Minneapolis and Los Angeles are not the only cities to use CBAs. Two years ago, Pittsburgh joined the growing list of communities with new agreements.
The deal centered on the construction of a new home for the Penguins, the city's National Hockey League franchise, and its impact on the adjoining Hill District neighborhood.
"It is the right approach for a community that feels it needs a voice," said Emma Lucas-Darby, a professor of social work at Carlow University and one of the leaders of the CBA effort in Pittsburgh.
After more than a year of protests and on-again, off-again bargaining, the Penguins joined the city and county in signing an agreement that set aside an estimated $8 million in resources for the Hill District community.
At the heart of the deal is $2 million for a new supermarket, as well as funding for a neighborhood master plan and new employment center.
Hill District activists say the need for a CBA grew out of the neighborhood's experience with the Penguins' current home, Mellon Arena. Built in 1961, the facility, known then as Civic Arena, displaced more than 8,000 residents and hundreds of businesses.
"It just devastated the community," Lucas-Darby said, "and that's what caused it to organize this time."
In Los Angeles, home to at least seven CBAs, the agreements have become a common tool in large-scale developments. But it wasn't always that way.
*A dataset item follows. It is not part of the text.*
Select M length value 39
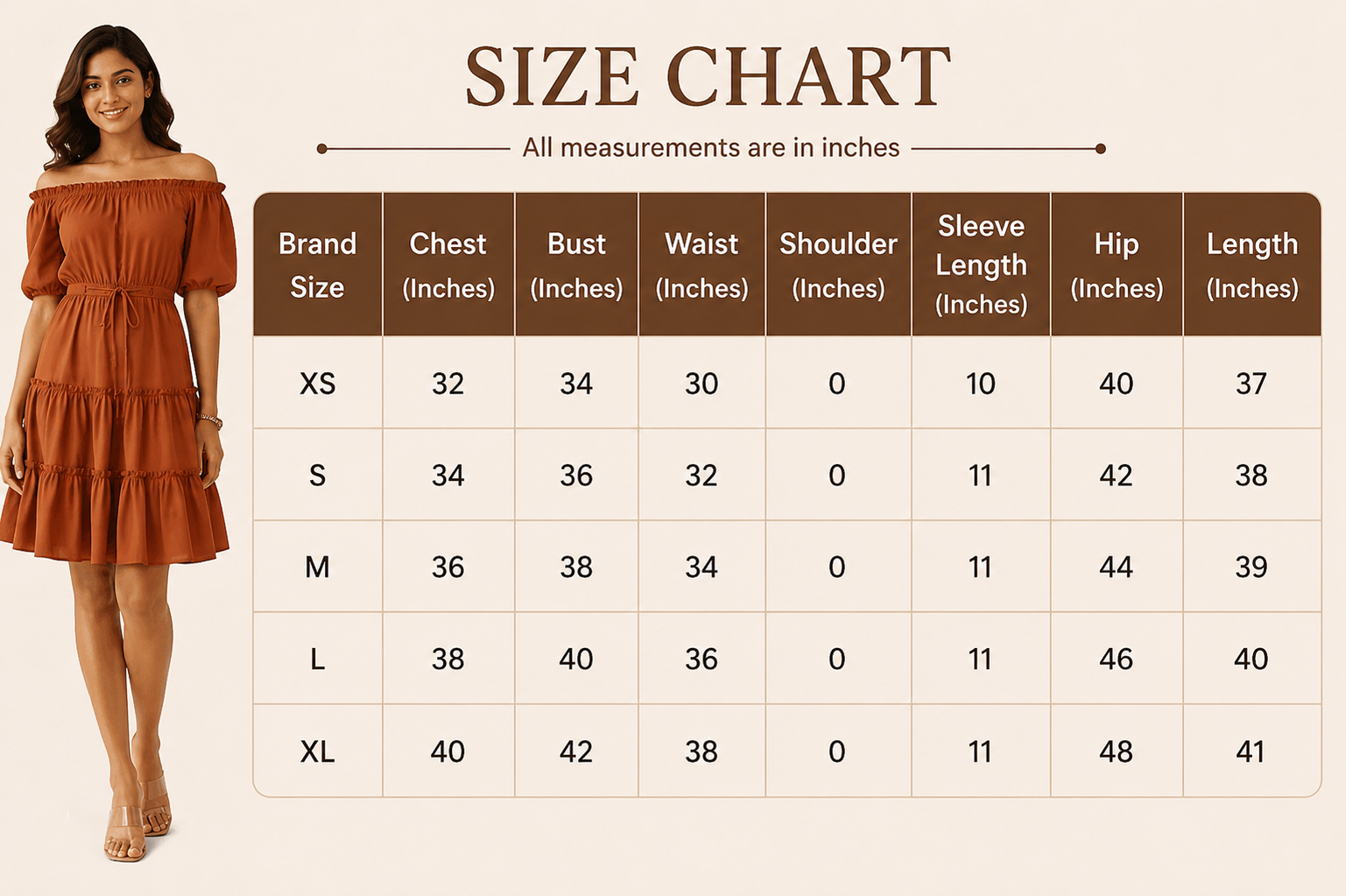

The first one, an agreement over a billion-dollar hotel and entertainment center near Staples Center, was reached in 2001, but only after a coalition of community groups threatened to oppose the project.
In the end, the developers, including media magnate Rupert Murdoch, agreed to provide money for park improvements and affordable housing. They also agreed that 70 percent of the 5,500 permanent jobs created as part of the project would pay a "living wage."
Here in Buffalo, CBA supporters are making a similar demand.
They want a requirement that all businesses with more than 20 employees pay a living wage. They point to the harbor development corporation's own estimate that the average Canal Side job will pay $22,500, well below the region's standard for a living wage.
"One-third of our jobs here in Western New York are low-wage," said Sam Magavern, co-director of the Partnership for the Public Good, one of the groups advocating a CBA. "We don't need more of those."
From Day One, CBA advocates have questioned the wisdom of spending tens of millions of dollars in public money, including $35 million for Bass Pro Shops, to create what they call "poverty-level jobs."
"You can't run a regional economy on that," said Lou Jean Fleron, co-director of the partnership.
CBA advocates are hoping that the Council, which has endorsed the idea, will use its leverage -- the city owns 12 acres of land the developers need -- to bring about a formal agreement.
Council members who support a CBA said they're concerned that without one, the project could result in lawsuits down the road.
"That's always a possibility," said Council Member Michael J. LoCurto of the Delaware District. "The more groups that sign on, the smoother the sailing."
Levy doesn't buy it. He thinks the groups' demands are extreme and said the requirement for a higher-than-expected "green" building standard alone would add $20 million to the price tag.
"What you have there now is a graveyard of rubble," he said of the downtown site. "If we want to attract people to downtown, which has been a wasteland except for office space, this is the last thing we need."
Impact of a CBA
A Community Benefit Agreement for the Canal Side project could include:
*Job quality guarantees, including a living wage for those working at businesses that employ 20 or more.
*A requirement that 75 percent of all retail space other than a Bass Pro store be preserved for local businesses.
*The addition of affordable housing to the project.
*A mandate that all buildings meet "green" building standards higher than developers normally use.